MEDIA: The Year Ahead: Giving an Audience What It Wants, but Not Giving It Away -- Movies; Studios Fight Piracy With Education

Laura M. Holson

New York Times, December 29, 2003, Page C6

http://query.nytimes.com/gst/abstract.html?res=F00A13FF385A0C7A8EDDAB0994DB404482

 

This article reports on the movie industry’s efforts to get people to respect its copyrights. At one point the article reports that the studios plan to "educate" people on how failing to respect copyrights threatens the "fundamental economics" of movie production. It also reports that industry representatives are being allowed to make presentations to this effect in classrooms.

 

It would have been appropriate to include the views of economists on the inefficiency of the copyright system as a means of promoting creative work, compared with alternative mechanisms, such as an individual tax voucher designed for this purpose (see "The Artistic Freedom Voucher: An Internet Age Alternative to Copyright [http://www.cepr.net/Publications/Afv.pdf]). It is easy to show that the economic distortions created by copyright protection are many times larger than the losses associated with protection for textiles and agriculture, or other sectors in which reducing or eliminating protection has been a major focus of public policy.

 

It is also striking that the movie industry is apparently being allowed to present its views in classrooms without opposition. This would be comparable to allowing cotton growers to present their perspective on cotton subsidies without any opposing position being presented.
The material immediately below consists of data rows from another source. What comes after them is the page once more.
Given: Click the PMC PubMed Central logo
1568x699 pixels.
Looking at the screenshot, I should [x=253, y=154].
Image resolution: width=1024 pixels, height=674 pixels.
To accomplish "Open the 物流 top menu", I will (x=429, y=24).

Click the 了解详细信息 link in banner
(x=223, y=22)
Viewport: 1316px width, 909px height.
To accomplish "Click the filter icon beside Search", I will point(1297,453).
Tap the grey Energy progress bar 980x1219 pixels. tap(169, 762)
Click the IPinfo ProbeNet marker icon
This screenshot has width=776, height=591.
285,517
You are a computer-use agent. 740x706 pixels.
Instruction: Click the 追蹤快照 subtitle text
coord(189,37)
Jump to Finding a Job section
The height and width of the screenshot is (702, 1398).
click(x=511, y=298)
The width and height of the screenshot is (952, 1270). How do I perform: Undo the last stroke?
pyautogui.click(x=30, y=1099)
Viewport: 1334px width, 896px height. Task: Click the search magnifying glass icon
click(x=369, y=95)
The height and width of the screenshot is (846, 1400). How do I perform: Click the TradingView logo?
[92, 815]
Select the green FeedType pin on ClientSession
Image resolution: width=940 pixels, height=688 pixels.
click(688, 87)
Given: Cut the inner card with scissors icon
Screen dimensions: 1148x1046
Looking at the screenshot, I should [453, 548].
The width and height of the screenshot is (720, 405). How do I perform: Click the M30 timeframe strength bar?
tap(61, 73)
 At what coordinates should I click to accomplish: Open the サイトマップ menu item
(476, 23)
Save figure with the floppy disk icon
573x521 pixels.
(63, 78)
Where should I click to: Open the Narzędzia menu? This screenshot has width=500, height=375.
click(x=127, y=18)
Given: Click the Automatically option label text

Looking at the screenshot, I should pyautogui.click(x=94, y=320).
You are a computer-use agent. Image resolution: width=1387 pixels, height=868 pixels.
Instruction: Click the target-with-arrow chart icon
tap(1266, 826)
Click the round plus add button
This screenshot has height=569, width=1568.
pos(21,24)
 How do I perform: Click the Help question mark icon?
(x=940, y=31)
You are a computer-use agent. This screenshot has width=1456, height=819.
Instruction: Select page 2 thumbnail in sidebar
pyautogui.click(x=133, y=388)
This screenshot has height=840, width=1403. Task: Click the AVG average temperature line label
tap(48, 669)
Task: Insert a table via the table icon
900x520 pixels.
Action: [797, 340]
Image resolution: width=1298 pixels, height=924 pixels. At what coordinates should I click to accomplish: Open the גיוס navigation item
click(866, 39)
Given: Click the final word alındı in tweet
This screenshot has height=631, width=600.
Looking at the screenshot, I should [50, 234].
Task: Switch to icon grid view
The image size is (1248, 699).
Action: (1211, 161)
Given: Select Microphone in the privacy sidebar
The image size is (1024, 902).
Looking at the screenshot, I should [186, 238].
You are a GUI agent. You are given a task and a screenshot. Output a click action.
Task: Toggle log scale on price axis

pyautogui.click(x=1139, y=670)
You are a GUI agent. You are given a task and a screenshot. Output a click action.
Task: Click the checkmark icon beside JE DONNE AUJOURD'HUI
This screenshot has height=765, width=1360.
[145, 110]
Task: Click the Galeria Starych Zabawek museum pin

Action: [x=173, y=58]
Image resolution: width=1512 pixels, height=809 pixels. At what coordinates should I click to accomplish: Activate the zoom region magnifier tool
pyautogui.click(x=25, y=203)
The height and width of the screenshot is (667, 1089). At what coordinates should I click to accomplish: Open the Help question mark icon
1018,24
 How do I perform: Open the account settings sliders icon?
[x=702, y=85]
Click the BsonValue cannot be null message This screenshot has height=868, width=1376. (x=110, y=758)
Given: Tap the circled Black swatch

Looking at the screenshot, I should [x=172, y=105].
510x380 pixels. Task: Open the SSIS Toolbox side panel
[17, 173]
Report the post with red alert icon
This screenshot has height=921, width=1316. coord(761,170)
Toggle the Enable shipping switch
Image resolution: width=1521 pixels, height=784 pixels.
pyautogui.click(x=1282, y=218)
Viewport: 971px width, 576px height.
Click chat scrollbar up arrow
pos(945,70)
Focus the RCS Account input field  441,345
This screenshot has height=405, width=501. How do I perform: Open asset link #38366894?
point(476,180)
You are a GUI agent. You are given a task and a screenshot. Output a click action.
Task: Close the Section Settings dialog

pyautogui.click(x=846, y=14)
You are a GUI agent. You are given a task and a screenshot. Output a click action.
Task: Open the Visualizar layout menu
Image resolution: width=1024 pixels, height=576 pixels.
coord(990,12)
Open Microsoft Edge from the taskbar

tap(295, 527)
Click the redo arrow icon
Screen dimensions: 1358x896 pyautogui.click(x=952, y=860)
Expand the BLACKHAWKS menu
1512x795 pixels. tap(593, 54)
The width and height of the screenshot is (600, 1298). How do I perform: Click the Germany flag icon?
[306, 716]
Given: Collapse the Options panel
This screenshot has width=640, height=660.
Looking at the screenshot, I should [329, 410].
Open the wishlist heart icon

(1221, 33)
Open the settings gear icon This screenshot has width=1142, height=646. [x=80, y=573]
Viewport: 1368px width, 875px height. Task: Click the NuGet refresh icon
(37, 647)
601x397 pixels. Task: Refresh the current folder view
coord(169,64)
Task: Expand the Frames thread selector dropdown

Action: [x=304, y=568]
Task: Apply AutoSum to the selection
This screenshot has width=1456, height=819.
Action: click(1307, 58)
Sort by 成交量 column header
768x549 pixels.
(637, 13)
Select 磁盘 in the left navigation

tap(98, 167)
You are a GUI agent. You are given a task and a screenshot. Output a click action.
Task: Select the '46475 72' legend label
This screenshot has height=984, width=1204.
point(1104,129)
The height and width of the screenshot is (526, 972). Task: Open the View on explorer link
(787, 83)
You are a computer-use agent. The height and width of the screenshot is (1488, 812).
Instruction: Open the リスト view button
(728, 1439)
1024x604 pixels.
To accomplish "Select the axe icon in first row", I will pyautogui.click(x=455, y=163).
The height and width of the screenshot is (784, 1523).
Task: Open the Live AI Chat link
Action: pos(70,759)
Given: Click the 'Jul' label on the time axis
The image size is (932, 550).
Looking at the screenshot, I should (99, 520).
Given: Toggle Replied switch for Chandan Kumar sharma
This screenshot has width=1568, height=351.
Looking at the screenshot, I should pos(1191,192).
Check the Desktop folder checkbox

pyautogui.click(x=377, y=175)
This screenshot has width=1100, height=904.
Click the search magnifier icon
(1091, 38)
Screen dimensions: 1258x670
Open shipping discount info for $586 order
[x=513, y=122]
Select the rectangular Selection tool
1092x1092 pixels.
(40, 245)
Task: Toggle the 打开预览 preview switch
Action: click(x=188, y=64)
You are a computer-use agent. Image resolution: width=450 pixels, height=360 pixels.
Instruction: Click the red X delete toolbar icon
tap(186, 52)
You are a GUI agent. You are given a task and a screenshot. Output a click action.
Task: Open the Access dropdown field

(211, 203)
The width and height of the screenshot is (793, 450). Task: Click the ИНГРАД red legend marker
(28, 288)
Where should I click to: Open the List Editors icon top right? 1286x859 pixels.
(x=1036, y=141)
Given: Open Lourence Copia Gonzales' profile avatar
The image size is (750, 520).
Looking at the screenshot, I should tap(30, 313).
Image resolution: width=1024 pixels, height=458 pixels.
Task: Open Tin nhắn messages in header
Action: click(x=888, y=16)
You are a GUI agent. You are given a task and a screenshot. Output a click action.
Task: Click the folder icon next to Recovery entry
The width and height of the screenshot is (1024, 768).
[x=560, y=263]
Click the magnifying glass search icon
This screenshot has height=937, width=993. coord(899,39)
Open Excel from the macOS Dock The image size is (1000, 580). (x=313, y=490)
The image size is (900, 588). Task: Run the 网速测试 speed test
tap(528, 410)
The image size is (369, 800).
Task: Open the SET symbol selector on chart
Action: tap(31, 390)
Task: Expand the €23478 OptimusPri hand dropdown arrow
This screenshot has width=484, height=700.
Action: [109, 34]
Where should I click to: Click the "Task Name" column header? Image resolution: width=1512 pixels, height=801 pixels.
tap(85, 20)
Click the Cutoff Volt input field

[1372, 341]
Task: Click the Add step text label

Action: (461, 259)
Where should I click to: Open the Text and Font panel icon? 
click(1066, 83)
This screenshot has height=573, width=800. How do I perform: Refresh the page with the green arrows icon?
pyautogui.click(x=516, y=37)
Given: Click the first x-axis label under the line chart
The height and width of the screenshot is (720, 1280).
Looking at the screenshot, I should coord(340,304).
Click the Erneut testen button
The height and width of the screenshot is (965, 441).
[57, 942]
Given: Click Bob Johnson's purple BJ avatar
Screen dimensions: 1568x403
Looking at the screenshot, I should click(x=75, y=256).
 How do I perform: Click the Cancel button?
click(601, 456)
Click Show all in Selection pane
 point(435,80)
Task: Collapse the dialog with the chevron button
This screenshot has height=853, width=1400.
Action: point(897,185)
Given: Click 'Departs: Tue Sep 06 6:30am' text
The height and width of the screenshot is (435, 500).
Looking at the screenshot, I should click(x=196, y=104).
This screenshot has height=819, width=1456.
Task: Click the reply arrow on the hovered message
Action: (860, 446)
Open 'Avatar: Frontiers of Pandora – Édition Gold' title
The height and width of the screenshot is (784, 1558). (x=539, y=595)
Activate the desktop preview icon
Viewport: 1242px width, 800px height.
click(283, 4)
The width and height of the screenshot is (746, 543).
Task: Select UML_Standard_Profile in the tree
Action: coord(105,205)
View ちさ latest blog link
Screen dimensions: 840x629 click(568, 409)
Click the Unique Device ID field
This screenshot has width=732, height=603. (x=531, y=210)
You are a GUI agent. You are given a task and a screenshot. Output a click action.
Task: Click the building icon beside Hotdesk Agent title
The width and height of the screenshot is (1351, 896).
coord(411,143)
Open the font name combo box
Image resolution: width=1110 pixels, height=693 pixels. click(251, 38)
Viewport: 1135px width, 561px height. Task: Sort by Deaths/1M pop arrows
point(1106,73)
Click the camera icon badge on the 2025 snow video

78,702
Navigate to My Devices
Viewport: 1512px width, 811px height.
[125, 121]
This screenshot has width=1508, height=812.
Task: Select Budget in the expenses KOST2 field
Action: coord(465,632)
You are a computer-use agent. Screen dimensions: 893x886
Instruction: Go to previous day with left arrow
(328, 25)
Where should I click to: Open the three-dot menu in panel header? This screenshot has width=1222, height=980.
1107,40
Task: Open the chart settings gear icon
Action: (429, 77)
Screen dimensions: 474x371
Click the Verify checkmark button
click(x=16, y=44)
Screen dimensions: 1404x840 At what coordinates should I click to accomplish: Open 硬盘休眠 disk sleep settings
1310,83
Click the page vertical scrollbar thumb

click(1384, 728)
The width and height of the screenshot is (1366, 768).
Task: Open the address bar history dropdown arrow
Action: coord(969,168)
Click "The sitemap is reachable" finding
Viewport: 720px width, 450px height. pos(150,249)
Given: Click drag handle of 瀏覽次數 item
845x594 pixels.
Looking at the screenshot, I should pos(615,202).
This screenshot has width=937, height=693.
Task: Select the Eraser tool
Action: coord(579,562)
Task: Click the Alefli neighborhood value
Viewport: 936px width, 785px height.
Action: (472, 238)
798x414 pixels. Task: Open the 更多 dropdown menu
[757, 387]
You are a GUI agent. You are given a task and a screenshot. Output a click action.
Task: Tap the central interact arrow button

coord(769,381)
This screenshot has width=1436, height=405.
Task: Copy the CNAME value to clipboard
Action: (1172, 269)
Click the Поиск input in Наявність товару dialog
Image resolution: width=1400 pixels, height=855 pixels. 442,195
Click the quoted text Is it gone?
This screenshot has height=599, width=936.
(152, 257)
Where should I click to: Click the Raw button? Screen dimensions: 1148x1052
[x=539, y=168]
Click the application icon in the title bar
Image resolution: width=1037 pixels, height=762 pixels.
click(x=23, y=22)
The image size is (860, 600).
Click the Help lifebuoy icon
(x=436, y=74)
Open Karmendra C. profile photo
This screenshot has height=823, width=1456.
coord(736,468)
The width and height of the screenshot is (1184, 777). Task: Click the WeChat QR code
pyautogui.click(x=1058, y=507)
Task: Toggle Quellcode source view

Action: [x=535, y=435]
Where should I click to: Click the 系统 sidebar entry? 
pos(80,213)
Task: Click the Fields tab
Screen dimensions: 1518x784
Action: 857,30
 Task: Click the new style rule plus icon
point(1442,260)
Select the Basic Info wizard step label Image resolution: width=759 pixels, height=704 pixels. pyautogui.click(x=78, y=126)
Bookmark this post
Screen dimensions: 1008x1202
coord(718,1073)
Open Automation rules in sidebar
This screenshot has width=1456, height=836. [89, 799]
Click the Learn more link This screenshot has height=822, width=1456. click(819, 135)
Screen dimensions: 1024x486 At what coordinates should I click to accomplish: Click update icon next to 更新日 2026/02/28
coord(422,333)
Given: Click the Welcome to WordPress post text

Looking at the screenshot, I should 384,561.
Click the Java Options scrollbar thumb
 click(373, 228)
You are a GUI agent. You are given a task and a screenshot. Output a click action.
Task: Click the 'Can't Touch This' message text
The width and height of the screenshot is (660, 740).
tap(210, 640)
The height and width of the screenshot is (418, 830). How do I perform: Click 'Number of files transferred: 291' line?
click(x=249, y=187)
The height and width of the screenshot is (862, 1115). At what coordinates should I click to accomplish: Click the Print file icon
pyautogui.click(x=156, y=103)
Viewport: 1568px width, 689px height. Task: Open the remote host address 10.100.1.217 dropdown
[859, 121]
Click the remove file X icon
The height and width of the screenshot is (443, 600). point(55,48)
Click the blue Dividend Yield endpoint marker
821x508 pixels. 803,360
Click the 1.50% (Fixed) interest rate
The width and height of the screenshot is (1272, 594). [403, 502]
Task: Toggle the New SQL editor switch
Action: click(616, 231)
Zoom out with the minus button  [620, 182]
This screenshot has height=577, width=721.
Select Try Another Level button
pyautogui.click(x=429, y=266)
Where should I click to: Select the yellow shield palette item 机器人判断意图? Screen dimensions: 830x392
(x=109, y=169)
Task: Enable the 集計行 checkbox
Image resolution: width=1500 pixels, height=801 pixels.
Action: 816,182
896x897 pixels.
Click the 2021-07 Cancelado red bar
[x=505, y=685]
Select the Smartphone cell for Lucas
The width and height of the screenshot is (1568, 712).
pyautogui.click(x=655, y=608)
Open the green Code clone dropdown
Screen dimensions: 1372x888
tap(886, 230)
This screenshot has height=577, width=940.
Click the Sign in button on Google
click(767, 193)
If the industry’s representatives are actually being allowed into classrooms in order to promote their perspective, then this fact deserved more attention than it is given in the article.

 

 

The Aging of the Population

 

THE YEARS AHEAD: POPULATION; Signs of Aging in the Global Head Count

Sam Roberts

New York Times, December 4, 2003, Section 4 page 4

http://query.nytimes.com/gst/abstract.html?res=F30C12F73E5A0C7B8EDDAB0994DB404482

 

This article discusses the aging of the world’s population. At one point, the article reports that by 2030 more Americans will be over 65 than under 15, which it asserts will place "an enormous burden on those in the middle to support the dependent old and young." It is not clear why the article considers this to be "an enormous burden." The Social Security projects the dependency ratio (the ratio of the old and young to the working age population) to be 0.808 in 2030. By contrast, it was 0.947 in 1965 and remained above 0.8 through most of the eighties. It is currently slightly under 0.7.